(DIRECTIONS) Write out exactly the lines below that run from the one containing "Instruction: Select candidate name मनिष झा" through the one containing "Task: Click the SCRIPTS header label", both included, with no other lines.

___ SOURCE MATERIAL ___

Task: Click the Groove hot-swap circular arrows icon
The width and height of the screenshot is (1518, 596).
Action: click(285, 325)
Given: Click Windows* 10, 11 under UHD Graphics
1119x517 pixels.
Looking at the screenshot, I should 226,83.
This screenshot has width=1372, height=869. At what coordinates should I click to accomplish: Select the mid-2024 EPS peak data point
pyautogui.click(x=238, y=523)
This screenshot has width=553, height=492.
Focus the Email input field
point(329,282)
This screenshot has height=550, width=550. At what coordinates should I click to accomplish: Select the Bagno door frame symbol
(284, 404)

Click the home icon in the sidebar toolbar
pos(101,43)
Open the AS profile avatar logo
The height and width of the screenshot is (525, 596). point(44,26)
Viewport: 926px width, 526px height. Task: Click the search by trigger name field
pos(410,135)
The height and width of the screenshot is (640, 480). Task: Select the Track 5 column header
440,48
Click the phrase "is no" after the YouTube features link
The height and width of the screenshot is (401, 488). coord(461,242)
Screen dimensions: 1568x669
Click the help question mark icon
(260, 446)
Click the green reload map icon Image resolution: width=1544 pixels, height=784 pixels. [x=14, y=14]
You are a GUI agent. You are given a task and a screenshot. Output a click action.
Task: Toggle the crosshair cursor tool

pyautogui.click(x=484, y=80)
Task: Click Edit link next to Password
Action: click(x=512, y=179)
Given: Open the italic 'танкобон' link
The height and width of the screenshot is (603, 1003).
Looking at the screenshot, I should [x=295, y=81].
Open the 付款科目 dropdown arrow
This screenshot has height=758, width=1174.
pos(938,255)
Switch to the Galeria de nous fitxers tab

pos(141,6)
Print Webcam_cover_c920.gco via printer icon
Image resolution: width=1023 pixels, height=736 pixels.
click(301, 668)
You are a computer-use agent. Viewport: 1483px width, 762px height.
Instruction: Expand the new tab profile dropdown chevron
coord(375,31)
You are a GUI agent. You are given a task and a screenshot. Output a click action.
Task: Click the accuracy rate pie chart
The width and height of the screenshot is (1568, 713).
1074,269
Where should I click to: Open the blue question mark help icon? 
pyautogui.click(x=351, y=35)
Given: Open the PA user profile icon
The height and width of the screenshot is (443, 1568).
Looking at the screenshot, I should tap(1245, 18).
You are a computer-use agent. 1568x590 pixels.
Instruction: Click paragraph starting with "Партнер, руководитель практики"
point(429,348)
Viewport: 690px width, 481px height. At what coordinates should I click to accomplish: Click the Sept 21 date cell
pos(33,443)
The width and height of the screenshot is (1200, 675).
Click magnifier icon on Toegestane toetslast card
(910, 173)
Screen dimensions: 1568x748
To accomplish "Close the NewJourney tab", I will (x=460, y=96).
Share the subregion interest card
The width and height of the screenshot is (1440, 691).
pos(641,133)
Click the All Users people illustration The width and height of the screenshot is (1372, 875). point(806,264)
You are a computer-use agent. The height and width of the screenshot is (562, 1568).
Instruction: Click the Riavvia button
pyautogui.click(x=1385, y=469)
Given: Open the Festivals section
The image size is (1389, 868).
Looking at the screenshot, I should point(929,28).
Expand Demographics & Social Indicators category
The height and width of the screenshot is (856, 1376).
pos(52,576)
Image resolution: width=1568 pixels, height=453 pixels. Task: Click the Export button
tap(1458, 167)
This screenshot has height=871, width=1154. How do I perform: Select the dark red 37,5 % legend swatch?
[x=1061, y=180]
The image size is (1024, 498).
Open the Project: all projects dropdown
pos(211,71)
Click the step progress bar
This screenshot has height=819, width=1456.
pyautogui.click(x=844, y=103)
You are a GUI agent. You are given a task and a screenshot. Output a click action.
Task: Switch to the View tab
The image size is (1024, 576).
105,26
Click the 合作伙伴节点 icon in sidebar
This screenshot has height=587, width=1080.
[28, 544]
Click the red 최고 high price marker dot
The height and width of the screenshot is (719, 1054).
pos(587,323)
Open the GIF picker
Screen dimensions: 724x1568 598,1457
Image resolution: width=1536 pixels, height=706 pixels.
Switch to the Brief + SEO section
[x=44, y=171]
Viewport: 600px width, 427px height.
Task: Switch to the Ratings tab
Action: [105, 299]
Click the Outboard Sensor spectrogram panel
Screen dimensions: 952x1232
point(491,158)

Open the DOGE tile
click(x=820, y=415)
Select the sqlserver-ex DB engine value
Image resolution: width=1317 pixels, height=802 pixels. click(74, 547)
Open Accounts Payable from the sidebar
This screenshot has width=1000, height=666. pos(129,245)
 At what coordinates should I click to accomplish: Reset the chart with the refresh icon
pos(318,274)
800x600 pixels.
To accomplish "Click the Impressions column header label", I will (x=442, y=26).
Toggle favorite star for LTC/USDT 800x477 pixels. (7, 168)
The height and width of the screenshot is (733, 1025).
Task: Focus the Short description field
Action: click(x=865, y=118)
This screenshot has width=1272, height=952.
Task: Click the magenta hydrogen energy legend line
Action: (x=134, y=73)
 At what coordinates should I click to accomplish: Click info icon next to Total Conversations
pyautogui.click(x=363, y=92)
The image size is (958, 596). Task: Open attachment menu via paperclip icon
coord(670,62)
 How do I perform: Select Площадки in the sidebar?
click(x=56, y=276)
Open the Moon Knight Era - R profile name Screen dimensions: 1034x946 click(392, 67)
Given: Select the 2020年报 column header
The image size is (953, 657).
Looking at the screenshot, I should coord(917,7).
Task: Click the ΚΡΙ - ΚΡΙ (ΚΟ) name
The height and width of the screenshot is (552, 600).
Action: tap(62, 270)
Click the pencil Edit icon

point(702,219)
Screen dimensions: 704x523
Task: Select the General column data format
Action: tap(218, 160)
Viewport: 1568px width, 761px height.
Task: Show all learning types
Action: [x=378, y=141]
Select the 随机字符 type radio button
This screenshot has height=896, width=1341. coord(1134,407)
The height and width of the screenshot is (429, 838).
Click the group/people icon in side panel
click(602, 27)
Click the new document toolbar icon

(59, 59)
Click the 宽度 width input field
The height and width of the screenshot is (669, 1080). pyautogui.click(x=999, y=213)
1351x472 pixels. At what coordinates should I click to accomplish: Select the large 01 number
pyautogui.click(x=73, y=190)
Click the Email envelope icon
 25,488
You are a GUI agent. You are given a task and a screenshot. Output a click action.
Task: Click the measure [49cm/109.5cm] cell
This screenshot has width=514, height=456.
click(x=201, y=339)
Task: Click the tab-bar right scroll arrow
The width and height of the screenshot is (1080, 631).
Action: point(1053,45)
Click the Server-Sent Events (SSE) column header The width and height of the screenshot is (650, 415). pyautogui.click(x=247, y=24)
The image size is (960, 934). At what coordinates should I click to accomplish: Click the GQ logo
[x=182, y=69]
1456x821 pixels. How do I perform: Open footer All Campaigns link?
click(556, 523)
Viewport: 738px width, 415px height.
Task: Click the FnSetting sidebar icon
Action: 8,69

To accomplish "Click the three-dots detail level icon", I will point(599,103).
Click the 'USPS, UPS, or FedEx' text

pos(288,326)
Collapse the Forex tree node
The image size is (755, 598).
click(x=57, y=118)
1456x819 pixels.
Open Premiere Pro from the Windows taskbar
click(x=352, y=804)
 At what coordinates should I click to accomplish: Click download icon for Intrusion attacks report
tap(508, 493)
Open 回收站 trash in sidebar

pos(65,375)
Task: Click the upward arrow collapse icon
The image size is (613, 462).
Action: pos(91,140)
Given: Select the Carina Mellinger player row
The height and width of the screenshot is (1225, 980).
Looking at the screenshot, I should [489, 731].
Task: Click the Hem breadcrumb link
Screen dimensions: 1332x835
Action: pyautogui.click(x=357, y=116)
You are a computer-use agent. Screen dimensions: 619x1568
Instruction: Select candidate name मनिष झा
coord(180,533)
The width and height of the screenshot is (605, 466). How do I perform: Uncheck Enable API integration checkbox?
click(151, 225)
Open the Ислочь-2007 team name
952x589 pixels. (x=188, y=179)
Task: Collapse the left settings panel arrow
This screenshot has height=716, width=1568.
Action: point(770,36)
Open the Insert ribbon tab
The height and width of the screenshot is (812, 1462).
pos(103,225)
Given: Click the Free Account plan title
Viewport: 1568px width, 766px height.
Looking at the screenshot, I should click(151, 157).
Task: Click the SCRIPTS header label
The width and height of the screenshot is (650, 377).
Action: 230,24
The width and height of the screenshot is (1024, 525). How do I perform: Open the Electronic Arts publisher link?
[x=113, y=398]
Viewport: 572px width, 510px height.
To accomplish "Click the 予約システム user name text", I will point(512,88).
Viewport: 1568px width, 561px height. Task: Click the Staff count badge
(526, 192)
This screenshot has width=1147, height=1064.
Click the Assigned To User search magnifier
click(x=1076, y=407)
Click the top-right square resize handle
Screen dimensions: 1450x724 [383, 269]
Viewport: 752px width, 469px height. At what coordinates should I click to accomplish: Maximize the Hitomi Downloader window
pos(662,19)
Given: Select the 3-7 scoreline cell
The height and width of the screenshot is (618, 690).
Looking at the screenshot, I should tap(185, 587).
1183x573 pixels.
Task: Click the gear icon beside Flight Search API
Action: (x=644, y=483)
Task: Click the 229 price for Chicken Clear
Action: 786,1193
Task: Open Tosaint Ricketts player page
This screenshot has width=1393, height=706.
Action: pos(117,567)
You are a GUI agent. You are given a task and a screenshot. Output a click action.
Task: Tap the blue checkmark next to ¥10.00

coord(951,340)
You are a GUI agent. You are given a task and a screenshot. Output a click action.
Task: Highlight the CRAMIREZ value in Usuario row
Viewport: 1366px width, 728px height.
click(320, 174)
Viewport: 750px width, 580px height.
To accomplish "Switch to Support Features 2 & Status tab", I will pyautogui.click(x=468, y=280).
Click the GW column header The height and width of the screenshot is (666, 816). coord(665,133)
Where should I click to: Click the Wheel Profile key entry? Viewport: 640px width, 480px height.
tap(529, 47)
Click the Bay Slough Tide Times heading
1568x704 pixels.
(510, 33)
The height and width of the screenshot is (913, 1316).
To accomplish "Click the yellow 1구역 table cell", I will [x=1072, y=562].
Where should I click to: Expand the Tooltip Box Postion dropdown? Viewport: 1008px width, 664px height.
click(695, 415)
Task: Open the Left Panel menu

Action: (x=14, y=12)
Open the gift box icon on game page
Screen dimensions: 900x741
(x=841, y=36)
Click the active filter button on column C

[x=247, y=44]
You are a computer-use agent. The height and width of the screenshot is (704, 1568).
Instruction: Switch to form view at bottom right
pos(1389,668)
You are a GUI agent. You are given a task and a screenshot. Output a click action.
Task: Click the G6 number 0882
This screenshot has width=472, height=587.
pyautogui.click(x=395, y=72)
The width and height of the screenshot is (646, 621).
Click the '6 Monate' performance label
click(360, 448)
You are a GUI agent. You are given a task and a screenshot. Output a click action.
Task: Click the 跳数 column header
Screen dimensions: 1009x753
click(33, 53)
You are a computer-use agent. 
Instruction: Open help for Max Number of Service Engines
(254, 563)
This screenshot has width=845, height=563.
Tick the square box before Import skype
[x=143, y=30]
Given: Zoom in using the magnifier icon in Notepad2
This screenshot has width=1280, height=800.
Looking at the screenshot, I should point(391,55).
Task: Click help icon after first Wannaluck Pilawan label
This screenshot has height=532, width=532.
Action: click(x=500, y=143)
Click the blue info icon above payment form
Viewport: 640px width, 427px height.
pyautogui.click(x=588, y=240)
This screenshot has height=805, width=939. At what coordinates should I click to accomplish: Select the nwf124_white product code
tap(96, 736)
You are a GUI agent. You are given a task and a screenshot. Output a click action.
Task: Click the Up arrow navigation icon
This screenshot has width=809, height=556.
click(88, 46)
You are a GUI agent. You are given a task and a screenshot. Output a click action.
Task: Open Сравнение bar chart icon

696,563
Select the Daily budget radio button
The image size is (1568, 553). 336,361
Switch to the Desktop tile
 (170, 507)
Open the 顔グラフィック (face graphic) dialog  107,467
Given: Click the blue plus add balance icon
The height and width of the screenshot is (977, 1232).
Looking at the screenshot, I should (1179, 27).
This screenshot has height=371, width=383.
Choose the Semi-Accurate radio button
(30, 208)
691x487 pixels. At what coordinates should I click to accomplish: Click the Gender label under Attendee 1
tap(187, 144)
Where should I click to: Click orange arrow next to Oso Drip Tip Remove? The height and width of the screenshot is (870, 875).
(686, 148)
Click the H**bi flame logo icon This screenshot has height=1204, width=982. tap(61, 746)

___

(OUTPUT OF THE TASK)
Instruction: Select candidate name मनिष झा
coord(180,533)
The width and height of the screenshot is (605, 466). How do I perform: Uncheck Enable API integration checkbox?
click(151, 225)
Open the Ислочь-2007 team name
952x589 pixels. (x=188, y=179)
Task: Collapse the left settings panel arrow
This screenshot has height=716, width=1568.
Action: point(770,36)
Open the Insert ribbon tab
The height and width of the screenshot is (812, 1462).
pos(103,225)
Given: Click the Free Account plan title
Viewport: 1568px width, 766px height.
Looking at the screenshot, I should click(151, 157).
Task: Click the SCRIPTS header label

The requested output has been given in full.